The DA has gone to court to challenge the Employment Equity Amendment Act, arguing that government-mandated demographic targets are unconstitutional and damaging to the economy. But this legal assault on transformation policies is a cynical distraction, one that obscures the deeper truth — the greatest threat to SA’s democratic promise is not employment equity but the persistence of apartheid’s economic architecture, now managed by a new political elite.
The DA claims that race-based redress fuels unemployment. It is a seductive argument, but a false one. If economic exclusion were the fault of transformation policies, mining-affected communities — sitting atop trillions of rand in extracted mineral wealth — would be thriving. Instead, they are living proof that the economic engine of SA continues to enrich the few at the expense of the many.
In our soon-to-be-released report, “Looted Promises: The Crumbs Economy of Mining and the Myth of the Just Transition, the Mining Affected Communities United in Action and Women Affected by Mining United in Action” movements expose the brutality of exclusion faced by the black majority in mining-affected communities.
Drawing on data from 11 social audits across the country, the report paints a sobering picture:
- Overall unemployment across the audited mining-affected communities stands at 72%;
- Among young people aged 18—35, the rate climbs to an astronomical 83%; and
- 78% of social & labour plan (SLP) projects audited were either incomplete, nonexistent, or implemented without meaningful community input.
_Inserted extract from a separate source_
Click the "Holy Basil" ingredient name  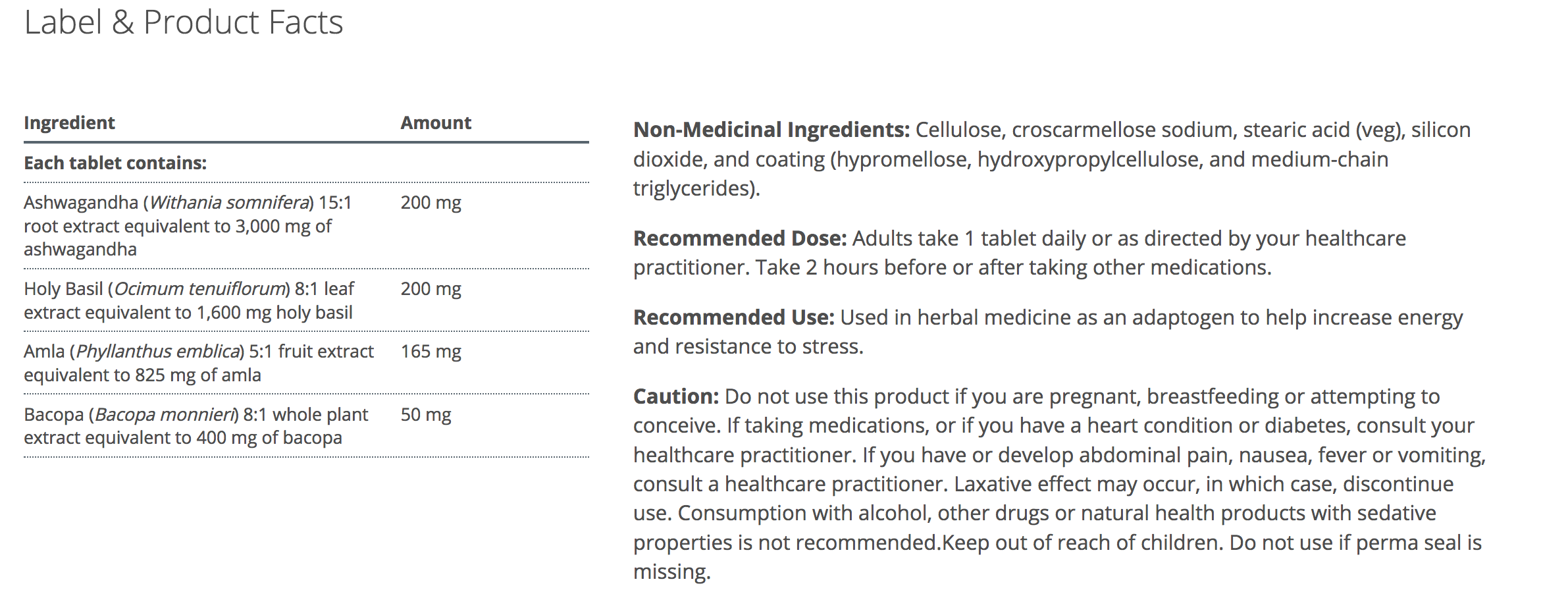(x=63, y=289)
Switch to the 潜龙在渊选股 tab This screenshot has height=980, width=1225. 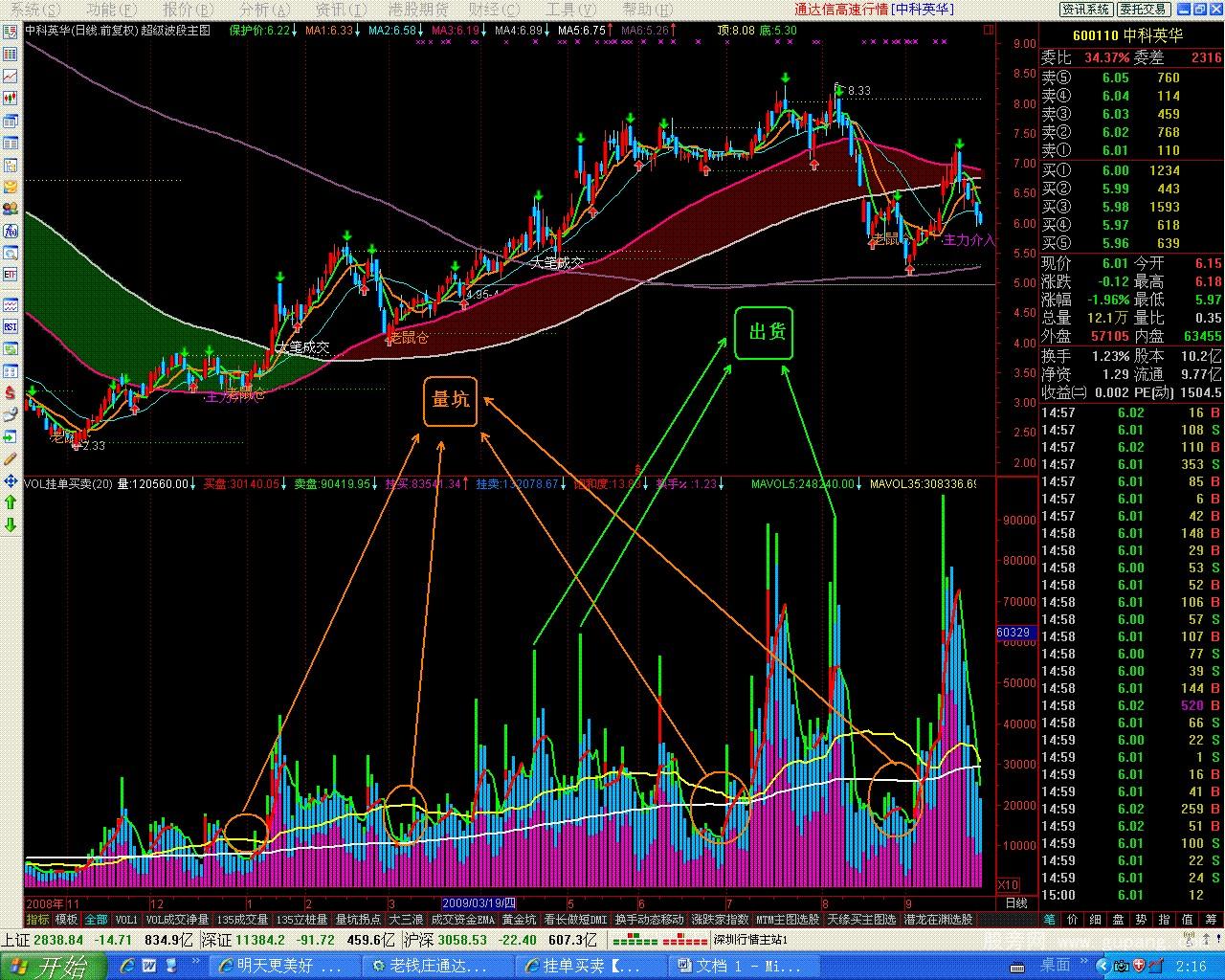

These figures are not aberrations. They reflect a structural economy that was never dismantled — only rebranded. Communities are promised jobs, development and inclusion. What they receive instead are ghost projects, exclusion from planning processes and the pollution of their land, air and water
Meanwhile, mining companies continue to post record profits — more than R1-trillion in turnover in 2024 alone — and channel those gains to shareholders and politically connected elites. This is the “crumbs economy” in action: the deliberate containment of redistribution to token gestures and short-term handouts, while the foundations of wealth remain untouched.
The DA’s convenient amnesia
The DA wants to erase this context. It argues that the Western Cape — with its relatively lower unemployment rate — proves that employment equity is unnecessary. But this narrative collapses under scrutiny.
Stats SA’s latest data shows that the City of Cape Town has an expanded unemployment rate of 32.9%. In non-metro parts of the province, where many black and coloured residents live, discouraged job seekers and youth unemployment are well above the provincial average. The DA may point to macro-level metrics, but on the ground, racialised poverty remains entrenched.